The butter tea at Dawa’s—served in a thick, handmade mug—is unashamedly salty and rich. The restaurant itself is airy and bright, with plaster walls painted white and simple wood tables, each slightly different. Fresh-cut flowers in glass jars or handmade pottery sit on every table. Food and drink are served in ceramic mugs and bowls in neutral colors, earthen but perfectly thrown—symmetrical, strong and smooth. The restaurant feels like an expression of Bhuti herself: thoughtful but uninhibited; focused on the essence of things.
On a Saturday in early May, Bhuti took me out back to see her garden. It had been a long, cold winter and the ground was still a bit barren. Garlic greens stood tall from a planting in late fall. Potatoes were planted more recently. A trellis she’d made from thin plastic pipes and wooden stakes would soon support the vines of bean plants. Basil, oregano, thyme and rosemary grew nearest the kitchen door, where Bhuti can find herbs quickly in the middle of service. At the back of the small yard she’d planted buckwheat, the leaves of which she’d mix with yogurt, chili and garlic, in a traditional Tibetan dish eaten cold with rice.
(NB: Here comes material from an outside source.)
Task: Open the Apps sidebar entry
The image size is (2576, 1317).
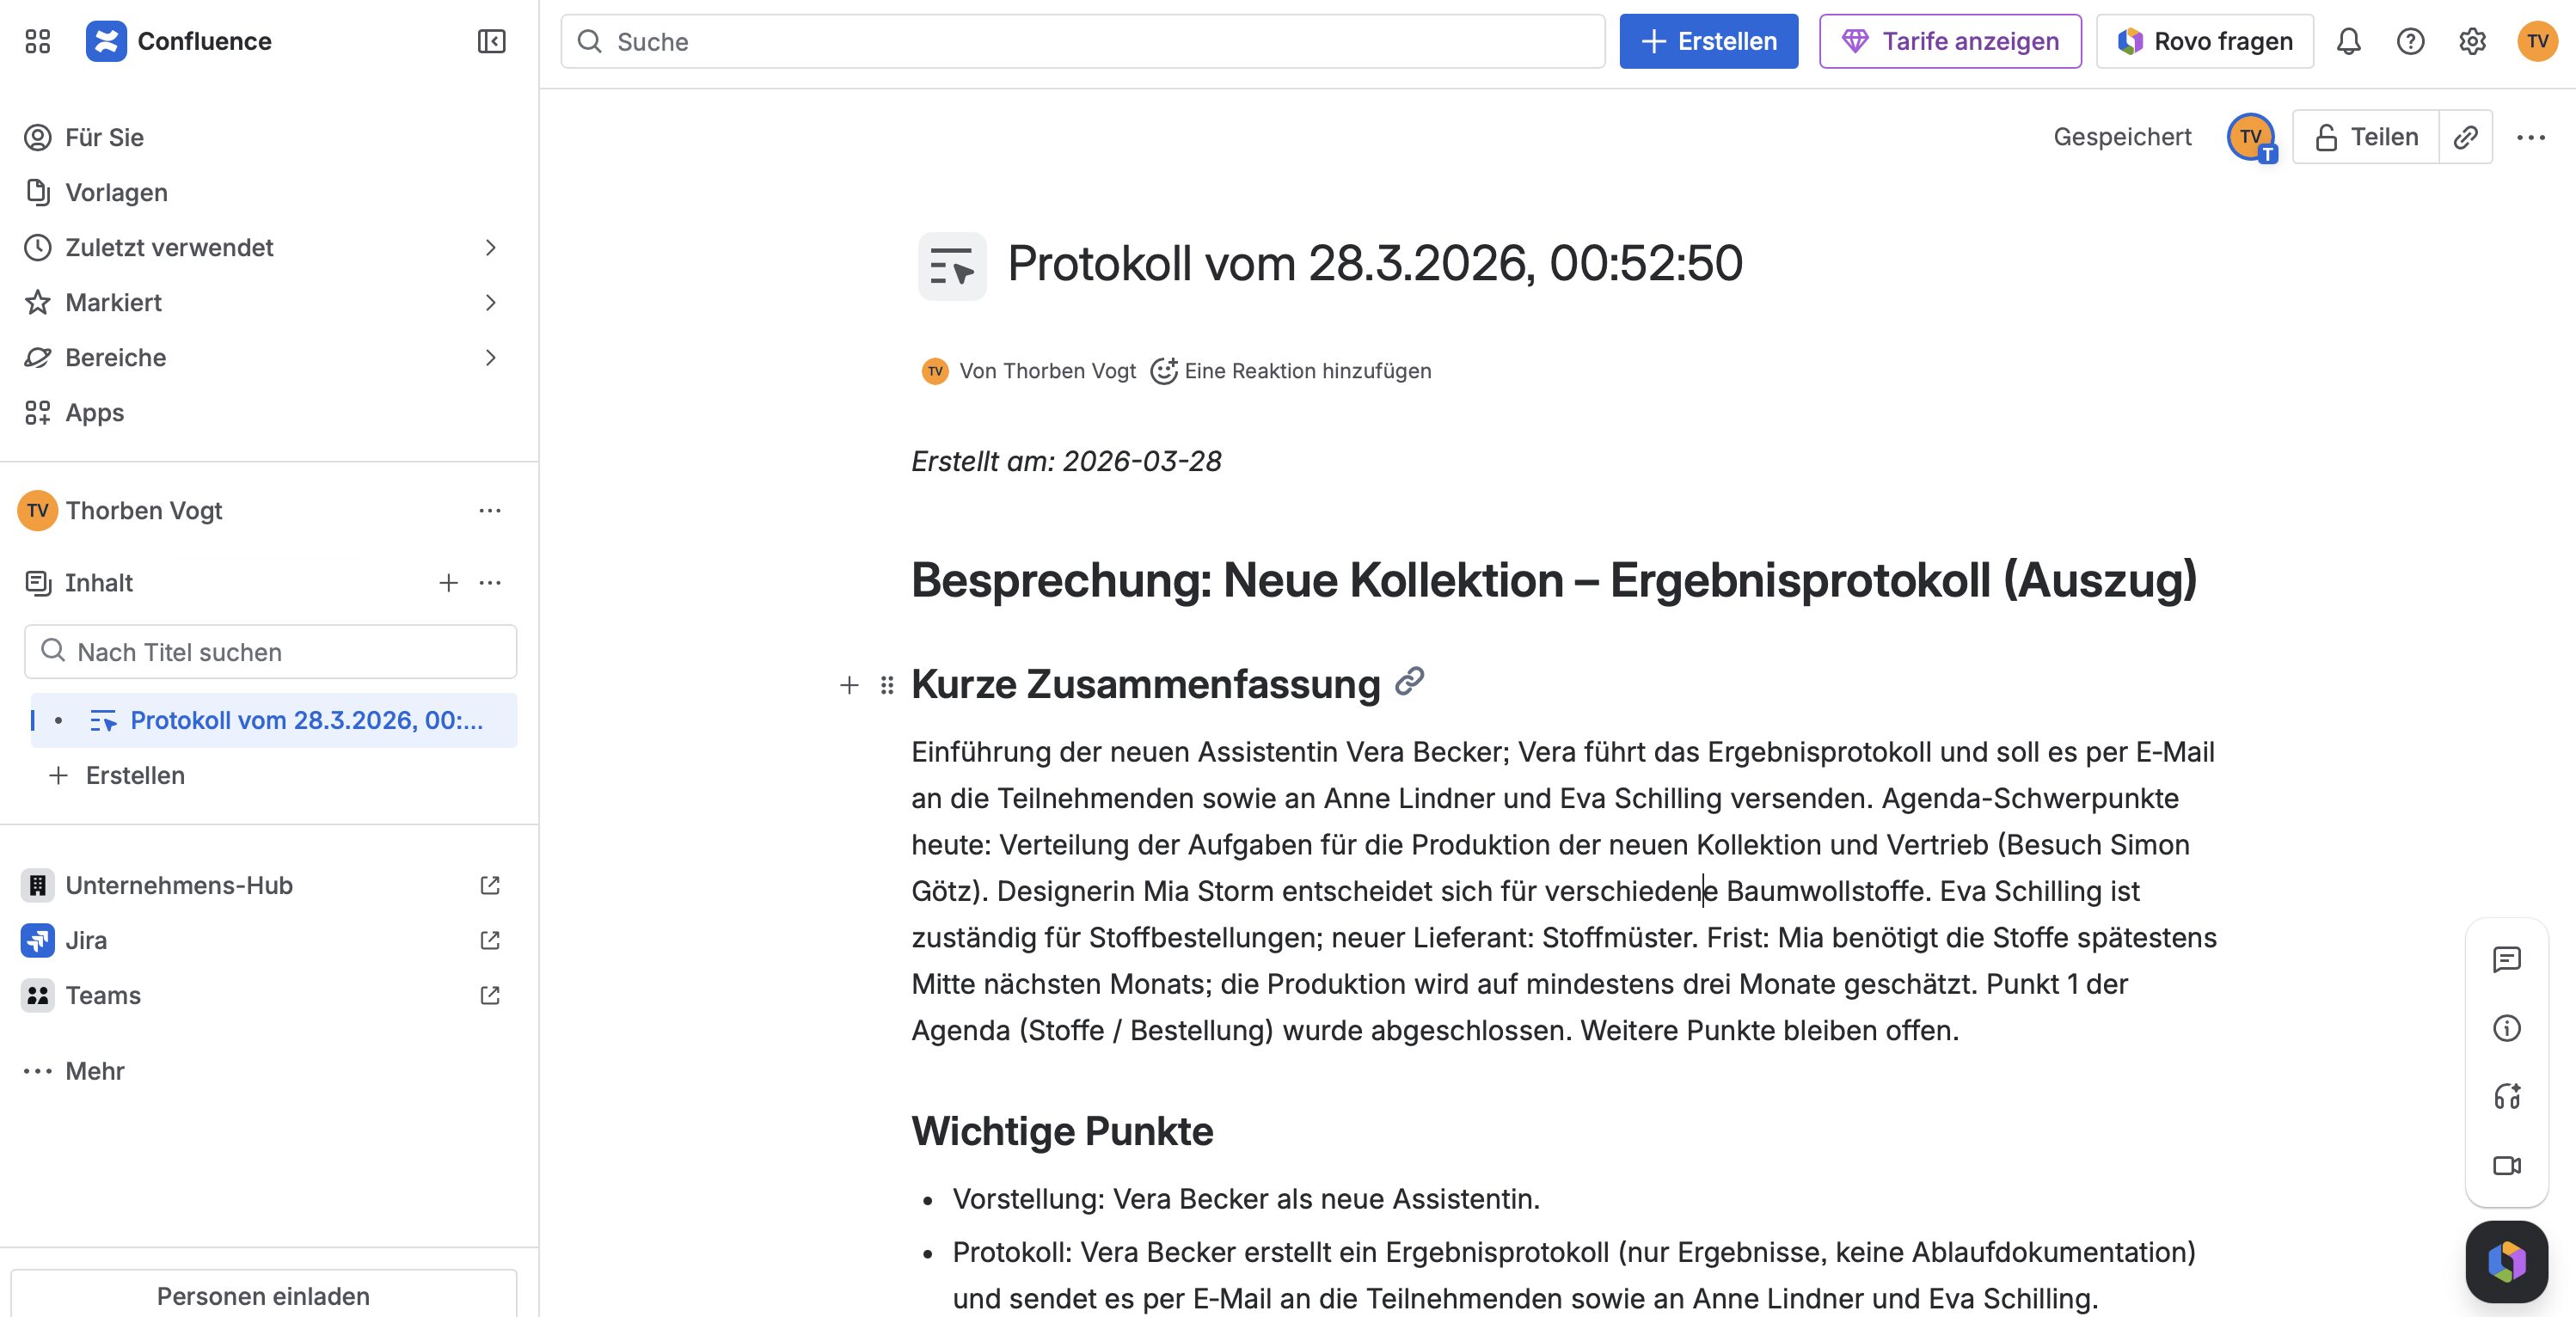Action: click(x=94, y=412)
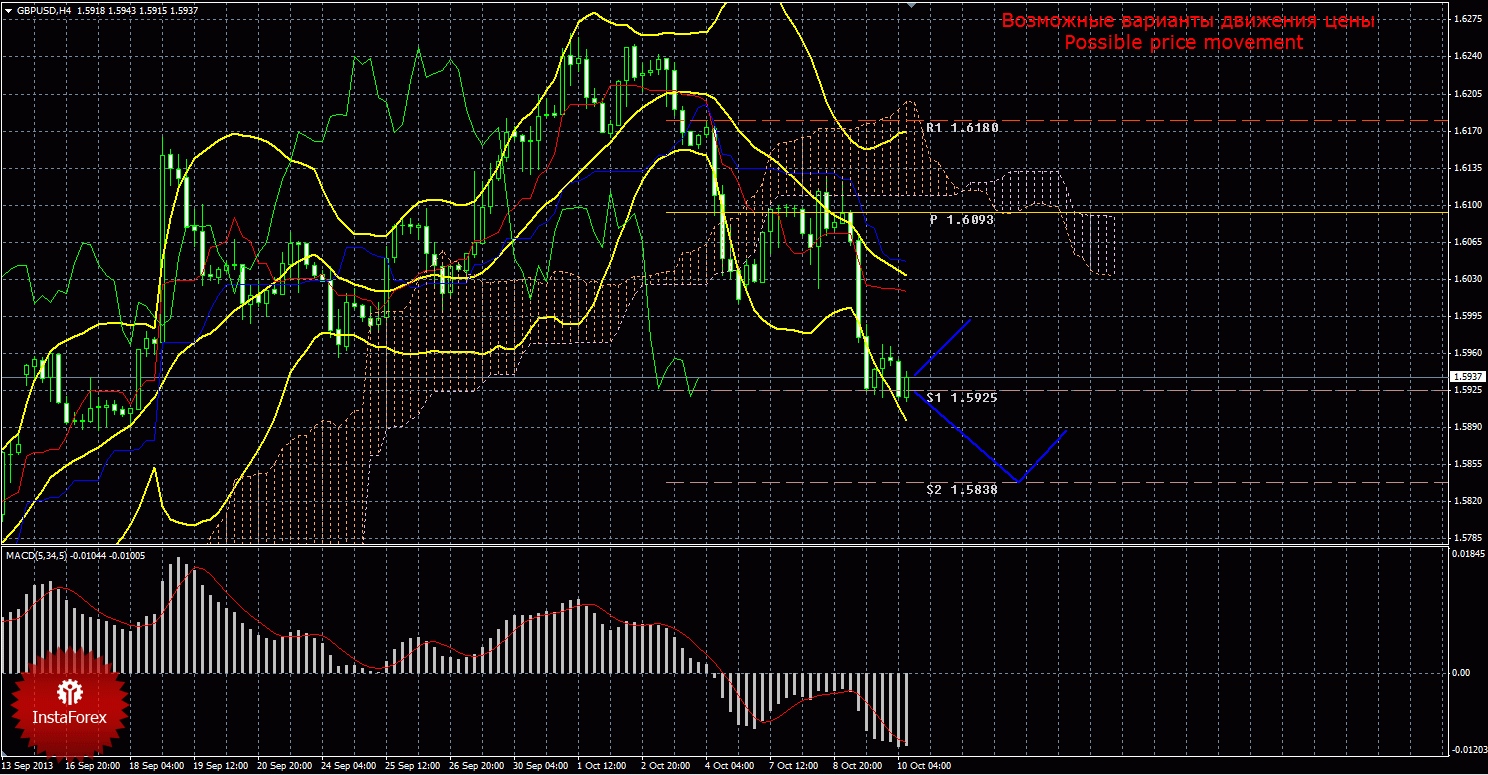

She said she treasures the things that grow wild in Tibet but are so hard to find, or expensive here. She loves nettles and ramps. She tells me about how rhubarb is used for dyeing clothes in Tibet and how it is eaten raw, as a snack, by people grazing cattle in the mountains.
Bhuti was born in Nepal, not Tibet, but she learned about these wild foods at an early age, and they remain essential to her. As the eldest daughter, her parents taught her to cook traditional Tibetan cuisine. The blood sausage she serves tastes just like the blood sausage that you would eat in Tibet, she says, adding, “It gives you a feeling that you’re still at home.” When I ask where she means when she says home, she says that she’s not quite sure. “My blood is Tibetan.” She opens a metal hatch leading down to the basement to show me her bean seedlings, protected from the birds and just beginning to sprout.